In this example, scratches (Defect Class 3) and Large Particles (Defect Class 2) are very visually distinct. One is long and skinny, and the other is a big dark blob. However your process might categorize both of these defects as “Surface Defect.” If you created a single “Surface Defect” class that contained both of these examples, the model might take a long time to train, with many hundreds of image examples, before it performs well. This is because those defects look as different to the AI as they do to us.

For this reason, it is recommended that you classify based on visual presentation of defects, rather than a strict class naming convention based on a one-to-one mapping of your process categorizations. Usually, the two are one and the same, since as humans we tend to name things based on how they look. However this isn’t always the case, so it is important to mention. With enough examples, the AI will eventually learn that both of the above fall under a single class, but it could take a long time and many hundreds of examples to train a model that bins this way.

If you label one defect on an image, you must label them all

Another important note when labeling images, and this cannot be stressed enough, if you label a single defect on an image tile, you must label every single defect present on that image tile. There are algorithmic reasons for this, and we wish it weren’t the case because it complicates the training process. By not labeling a defect, you are effectively labeling that object as “not a defect.” This can undermine your previous hard work training that type of defect, and can cause the next iteration of the AI model to miss these defects.

Use the auto-labeler to quickly add new labels

If you have a previous model loaded into the auto-labeler, you can click the auto-labeler button and the model will automatically find everything in the image and add labels. Your model is a work in progress however, so you will usually need to edit a few of its outputs. This is also a convenient way to gauge how well the model is performing so far. Initially, all the labels will be purple. Once you accept them, they will display the color that corresponds to each of your classes.

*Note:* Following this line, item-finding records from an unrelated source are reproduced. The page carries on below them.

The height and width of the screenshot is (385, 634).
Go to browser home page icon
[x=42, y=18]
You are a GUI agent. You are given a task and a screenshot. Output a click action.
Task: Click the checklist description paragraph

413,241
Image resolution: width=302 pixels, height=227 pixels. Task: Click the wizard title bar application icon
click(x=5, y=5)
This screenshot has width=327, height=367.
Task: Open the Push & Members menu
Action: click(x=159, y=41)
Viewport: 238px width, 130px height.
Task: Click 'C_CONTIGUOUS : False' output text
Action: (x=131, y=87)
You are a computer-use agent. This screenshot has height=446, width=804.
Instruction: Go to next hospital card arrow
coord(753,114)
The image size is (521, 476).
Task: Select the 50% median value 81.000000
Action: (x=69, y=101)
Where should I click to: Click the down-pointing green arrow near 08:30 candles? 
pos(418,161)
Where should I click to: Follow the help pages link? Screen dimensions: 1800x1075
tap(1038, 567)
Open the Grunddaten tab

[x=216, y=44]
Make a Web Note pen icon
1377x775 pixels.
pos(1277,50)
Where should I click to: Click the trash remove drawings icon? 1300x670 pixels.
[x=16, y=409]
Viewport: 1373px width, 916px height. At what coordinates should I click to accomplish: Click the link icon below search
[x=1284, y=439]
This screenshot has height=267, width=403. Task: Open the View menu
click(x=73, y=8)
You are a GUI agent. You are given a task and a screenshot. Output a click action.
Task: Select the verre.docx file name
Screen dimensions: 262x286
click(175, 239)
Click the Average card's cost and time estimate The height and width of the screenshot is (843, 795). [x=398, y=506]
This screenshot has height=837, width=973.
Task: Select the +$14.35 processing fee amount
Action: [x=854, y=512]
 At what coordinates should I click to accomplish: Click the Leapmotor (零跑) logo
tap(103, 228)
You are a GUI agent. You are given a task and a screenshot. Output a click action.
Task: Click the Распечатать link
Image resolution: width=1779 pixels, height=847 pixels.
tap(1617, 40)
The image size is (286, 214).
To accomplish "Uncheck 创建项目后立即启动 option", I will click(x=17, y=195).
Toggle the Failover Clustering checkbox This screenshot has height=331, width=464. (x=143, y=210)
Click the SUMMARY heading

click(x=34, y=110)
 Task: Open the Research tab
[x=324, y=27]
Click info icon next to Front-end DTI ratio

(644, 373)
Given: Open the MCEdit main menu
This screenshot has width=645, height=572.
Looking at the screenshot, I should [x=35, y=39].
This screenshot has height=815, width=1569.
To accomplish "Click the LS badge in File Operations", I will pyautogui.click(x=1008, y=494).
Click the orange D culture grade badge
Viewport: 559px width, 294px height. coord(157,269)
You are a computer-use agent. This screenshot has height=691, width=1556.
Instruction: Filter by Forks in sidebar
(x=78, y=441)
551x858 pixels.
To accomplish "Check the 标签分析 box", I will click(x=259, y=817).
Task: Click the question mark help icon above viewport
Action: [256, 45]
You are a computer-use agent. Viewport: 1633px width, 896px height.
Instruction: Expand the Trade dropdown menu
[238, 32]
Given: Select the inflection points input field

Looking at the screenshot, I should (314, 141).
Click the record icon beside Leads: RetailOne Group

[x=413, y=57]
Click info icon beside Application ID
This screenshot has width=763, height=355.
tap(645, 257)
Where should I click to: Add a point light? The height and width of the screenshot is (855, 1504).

Once you have labeled all of your newly added defects, it is time to incorporate those new defects into your model by training again. Check that you have loaded your previous resnet50 model from your last version (or the starter model). It is recommended to train 50 to 100 epochs when incorporating a new batch of examples. Then, click Train Project.

The training process can take some time, and duration is largely a function of the available GPU power on your system. If training takes more than 1 day, contact Nanotronics support. On most standard new Nanotronics systems, 50-100 epochs should take 1-3 hours to completely train. When it completes, a window should appear notifying you that training is complete. The command prompt will also state that training is complete, and that it reached the number of epochs specified when setting up the model within nTelligence.